Core security-as-a-service offerings should include a wide range of security practitioners such as forward-deployed threat intelligence analysts, experienced incident responders, security operations analysts and risk managers. "On-demand" availability means that organizations should be able to access specific expertise exactly when needed, within the context of their current situation. Examples of where organizations may need help include getting answers to questions about alerts, analyzing malware, or being able to delegate and access the capabilities of a security operations center.
With experienced staff becoming a dwindling resource, hiring more personnel to manage siloed security products seems as though it would be the right solution. However, not only is such a strategy beyond most budgets, it is also improbable since the industry has a skills deficit.
The lack of skilled resources is one of the biggest challenges plaguing the security industry. Reports indicate that more than 209,000 U.S.- based cyber security jobs are unfilled. This extraordinary number has been steadily growing for the past five years and is expected to grow by another 53 percent by 2018.

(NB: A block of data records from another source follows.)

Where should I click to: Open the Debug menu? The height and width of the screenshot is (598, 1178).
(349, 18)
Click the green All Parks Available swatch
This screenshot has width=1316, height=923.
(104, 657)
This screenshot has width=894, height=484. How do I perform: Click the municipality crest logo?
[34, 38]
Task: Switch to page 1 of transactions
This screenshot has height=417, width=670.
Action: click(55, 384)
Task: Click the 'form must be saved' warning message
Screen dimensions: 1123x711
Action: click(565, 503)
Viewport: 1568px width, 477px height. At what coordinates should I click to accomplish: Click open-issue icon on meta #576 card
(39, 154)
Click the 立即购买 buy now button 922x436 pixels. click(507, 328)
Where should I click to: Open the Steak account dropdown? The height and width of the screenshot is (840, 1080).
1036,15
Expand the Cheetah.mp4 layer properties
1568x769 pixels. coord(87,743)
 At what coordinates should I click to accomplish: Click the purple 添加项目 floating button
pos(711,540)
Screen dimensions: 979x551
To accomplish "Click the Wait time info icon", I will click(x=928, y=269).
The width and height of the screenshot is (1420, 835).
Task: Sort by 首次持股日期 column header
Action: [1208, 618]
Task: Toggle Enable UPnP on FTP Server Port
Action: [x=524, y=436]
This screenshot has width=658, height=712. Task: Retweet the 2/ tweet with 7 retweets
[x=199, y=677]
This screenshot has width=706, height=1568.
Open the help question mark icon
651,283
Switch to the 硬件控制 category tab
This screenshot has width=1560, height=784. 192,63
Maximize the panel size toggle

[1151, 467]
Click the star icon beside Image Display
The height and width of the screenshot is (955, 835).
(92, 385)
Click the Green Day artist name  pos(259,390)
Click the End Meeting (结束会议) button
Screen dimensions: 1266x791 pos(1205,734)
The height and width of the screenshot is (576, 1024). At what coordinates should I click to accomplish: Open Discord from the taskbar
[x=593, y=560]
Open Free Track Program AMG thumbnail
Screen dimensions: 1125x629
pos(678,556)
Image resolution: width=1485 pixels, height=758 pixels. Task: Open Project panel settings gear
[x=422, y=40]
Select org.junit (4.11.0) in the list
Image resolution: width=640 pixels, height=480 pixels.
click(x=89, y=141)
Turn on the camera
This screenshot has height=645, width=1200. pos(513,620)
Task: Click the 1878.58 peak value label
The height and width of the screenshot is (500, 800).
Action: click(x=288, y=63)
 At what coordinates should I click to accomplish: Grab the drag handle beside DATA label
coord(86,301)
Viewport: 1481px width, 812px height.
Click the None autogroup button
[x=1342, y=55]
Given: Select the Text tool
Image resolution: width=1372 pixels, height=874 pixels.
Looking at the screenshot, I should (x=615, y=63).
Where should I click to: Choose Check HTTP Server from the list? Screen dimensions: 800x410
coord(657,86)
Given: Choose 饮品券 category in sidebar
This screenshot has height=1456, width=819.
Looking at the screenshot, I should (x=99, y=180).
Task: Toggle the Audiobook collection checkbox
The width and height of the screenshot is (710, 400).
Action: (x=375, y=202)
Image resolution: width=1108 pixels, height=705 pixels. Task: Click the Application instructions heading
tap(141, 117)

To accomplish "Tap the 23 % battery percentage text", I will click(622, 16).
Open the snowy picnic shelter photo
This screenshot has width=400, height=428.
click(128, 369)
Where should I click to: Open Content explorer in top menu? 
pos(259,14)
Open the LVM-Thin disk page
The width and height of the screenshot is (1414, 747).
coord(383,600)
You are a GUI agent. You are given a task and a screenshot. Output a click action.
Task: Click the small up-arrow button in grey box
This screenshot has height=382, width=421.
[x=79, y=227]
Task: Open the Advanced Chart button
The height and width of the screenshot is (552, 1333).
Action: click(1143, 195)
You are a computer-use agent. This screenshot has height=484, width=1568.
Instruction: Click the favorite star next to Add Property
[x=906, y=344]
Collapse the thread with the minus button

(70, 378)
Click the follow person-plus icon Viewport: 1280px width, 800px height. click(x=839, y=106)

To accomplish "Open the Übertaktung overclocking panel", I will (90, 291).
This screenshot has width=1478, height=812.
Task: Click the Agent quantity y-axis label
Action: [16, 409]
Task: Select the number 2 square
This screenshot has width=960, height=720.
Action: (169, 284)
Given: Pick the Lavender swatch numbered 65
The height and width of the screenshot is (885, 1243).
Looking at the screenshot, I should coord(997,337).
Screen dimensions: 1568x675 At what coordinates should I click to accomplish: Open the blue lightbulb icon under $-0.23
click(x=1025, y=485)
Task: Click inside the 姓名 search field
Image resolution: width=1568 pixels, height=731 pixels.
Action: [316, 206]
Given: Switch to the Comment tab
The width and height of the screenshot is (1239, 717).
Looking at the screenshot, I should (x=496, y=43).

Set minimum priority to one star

An organization cannot always expect to find a security analyst or incident responder who has front-line experience with attacks from nation-state adversaries or major cyber-crime syndicates. And if they do find such a professional, they have no assurance that they can retain that expert when demand is so high. What's worse is that many specialized security resources are often only needed for short bursts of time, making it even more difficult to justify their cost.
The reality is that most organizations are not security companies. They are governments, financial institutions or consumer goods companies, and cyber security is not their area of expertise. The security services and expertise that these organizations need consumes resources that could otherwise be invested in their core interests. Turning to a security as a service solution that has experts on demand is where these organizations stand to benefit most.